Frank Barrington scratched his chin. “Maybe you’re just begging trouble,” he said finally. “Maybe Haglund was genuinely busy with something, maybe actually out of town in the morning. I don’t know. But as for moving the stuff north, there’s more than one way to skin a cat. If worst comes to worst, we can pull the old poacher’s trick for getting the dead elk down the mountain.”
“What’s that?”
“He knows the terrain and all the roads, and he knows where the warden is going to try to stop him if somebody’s blown the whistle on him. So he never goes up the mountain alone. His buddy takes a second rig, and they fill one rig with firewood and his buddy takes it down through the checkpoint first. If it’s all clear, his buddy comes back and they go on down together. If it’s not clear, he goes through the checkpoint and right on home. Then when buddy-boy doesn’t come back, the poacher ditches the elk and the tarps and comes down with a load of firewood himself and smiles sweetly at the warden and then comes back with his buddy at three A.M. — or else he goes down some other way, some long, hard, back road, figuring there’s only so much of that warden to spread around.”
Sally looked thoughtful. “I suppose you could take Running Dog to ride shotgun for you.”
“Not shotgun, not if we’re worried about state police. Just interference.”
“And then sprout wings and fly at the right time, I suppose.”
Frank grinned. “If we have to, we can get resourceful. But we’ll get that stuff through there.”
After a while Sally went back to her staging plans, and Monique and Tom apparently reached agreement upstairs, they were now talking quietly and using the blackboard, and Frank went to bed. There were lots of things to be done tomorrow, and the next day, and the next.
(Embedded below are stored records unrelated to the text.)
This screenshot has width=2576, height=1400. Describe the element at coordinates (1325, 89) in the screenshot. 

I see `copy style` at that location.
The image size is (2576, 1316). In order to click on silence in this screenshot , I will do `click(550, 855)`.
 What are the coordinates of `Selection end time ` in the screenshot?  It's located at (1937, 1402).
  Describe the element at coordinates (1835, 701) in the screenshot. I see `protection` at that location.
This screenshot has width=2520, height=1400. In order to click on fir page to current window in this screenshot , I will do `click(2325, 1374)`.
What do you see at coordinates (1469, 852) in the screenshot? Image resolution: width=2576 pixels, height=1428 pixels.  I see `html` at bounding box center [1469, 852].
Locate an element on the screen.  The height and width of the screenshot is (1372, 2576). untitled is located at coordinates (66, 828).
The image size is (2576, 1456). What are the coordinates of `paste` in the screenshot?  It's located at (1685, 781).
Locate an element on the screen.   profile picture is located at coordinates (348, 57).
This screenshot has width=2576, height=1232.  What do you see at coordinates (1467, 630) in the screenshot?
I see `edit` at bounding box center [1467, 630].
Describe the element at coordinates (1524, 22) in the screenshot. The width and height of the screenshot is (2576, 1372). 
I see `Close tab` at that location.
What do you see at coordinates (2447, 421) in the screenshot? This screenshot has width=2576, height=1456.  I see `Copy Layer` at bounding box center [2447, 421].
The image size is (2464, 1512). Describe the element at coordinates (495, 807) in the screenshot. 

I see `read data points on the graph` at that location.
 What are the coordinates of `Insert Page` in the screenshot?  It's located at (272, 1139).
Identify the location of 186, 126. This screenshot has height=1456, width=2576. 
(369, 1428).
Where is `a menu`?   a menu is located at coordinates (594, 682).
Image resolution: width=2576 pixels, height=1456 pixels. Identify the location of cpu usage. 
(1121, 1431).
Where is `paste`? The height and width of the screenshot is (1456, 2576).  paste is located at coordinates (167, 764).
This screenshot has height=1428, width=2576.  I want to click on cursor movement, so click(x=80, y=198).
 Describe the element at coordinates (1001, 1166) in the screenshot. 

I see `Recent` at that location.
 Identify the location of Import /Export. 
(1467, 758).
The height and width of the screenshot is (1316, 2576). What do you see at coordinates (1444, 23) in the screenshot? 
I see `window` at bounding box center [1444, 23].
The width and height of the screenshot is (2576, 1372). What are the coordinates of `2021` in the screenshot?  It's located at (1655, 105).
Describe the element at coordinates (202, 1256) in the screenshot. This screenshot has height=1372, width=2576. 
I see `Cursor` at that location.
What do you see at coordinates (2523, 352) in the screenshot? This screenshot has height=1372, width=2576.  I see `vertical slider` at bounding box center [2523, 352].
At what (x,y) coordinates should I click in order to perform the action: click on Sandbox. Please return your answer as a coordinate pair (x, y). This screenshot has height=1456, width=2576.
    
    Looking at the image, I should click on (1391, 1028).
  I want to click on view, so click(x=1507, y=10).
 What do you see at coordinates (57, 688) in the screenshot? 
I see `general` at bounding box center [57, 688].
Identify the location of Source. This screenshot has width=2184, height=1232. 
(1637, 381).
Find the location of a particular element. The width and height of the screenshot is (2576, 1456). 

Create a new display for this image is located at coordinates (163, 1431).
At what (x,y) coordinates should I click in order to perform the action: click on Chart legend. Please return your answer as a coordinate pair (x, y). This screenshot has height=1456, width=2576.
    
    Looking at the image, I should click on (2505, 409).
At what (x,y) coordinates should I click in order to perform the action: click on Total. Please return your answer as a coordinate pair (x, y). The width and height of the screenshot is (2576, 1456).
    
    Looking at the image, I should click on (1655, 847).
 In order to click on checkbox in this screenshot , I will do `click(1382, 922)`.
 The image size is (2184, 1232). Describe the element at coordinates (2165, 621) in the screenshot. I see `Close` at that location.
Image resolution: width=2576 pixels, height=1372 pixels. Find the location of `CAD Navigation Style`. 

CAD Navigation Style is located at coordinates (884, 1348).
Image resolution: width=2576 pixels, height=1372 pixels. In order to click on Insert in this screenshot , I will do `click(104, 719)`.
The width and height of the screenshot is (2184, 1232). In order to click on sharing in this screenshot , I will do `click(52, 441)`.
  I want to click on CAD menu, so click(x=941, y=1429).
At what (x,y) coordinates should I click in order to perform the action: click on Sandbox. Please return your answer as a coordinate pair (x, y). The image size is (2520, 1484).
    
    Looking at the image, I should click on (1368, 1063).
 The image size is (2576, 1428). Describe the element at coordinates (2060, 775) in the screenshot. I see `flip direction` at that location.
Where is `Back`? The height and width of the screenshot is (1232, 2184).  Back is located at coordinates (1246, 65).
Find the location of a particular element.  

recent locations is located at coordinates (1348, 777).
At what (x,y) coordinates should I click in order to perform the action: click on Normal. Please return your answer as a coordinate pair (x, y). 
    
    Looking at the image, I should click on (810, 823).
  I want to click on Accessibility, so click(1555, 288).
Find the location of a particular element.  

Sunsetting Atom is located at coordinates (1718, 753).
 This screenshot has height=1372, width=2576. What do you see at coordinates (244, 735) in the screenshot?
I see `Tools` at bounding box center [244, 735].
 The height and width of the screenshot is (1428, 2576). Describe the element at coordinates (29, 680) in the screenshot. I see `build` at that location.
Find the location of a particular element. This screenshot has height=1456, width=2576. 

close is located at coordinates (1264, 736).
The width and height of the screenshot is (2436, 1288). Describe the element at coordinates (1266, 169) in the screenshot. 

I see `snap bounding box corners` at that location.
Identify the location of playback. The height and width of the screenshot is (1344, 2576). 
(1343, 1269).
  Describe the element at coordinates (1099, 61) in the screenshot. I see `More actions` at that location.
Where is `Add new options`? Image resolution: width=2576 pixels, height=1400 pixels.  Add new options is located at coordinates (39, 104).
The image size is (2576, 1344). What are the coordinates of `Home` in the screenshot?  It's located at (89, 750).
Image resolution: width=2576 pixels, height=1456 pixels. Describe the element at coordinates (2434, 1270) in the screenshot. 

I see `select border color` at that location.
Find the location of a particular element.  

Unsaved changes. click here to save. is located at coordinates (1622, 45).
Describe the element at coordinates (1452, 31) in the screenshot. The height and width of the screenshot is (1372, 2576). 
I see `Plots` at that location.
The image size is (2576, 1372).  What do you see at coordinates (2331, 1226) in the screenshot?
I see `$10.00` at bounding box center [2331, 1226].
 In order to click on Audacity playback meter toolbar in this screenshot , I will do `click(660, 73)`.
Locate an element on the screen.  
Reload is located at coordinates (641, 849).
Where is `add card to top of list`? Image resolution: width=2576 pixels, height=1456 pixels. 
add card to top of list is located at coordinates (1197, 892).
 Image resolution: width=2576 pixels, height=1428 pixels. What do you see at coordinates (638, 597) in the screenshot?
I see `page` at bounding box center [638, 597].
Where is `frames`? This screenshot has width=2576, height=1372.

They really needed at least two more weeks before they were ready to deal with Willow Grove, three would be better, but the word coming in on TV and radio, when there was any word, was that little places like Willow Grove all over the Midwest and South were getting hit fast, without warning, one by one, no rhyme nor reason why. There would be no guessing in advance when the call might come. All they could do was pray for three weeks.
They didn’t get their three weeks. The word came from Willow Grove exactly eight days later.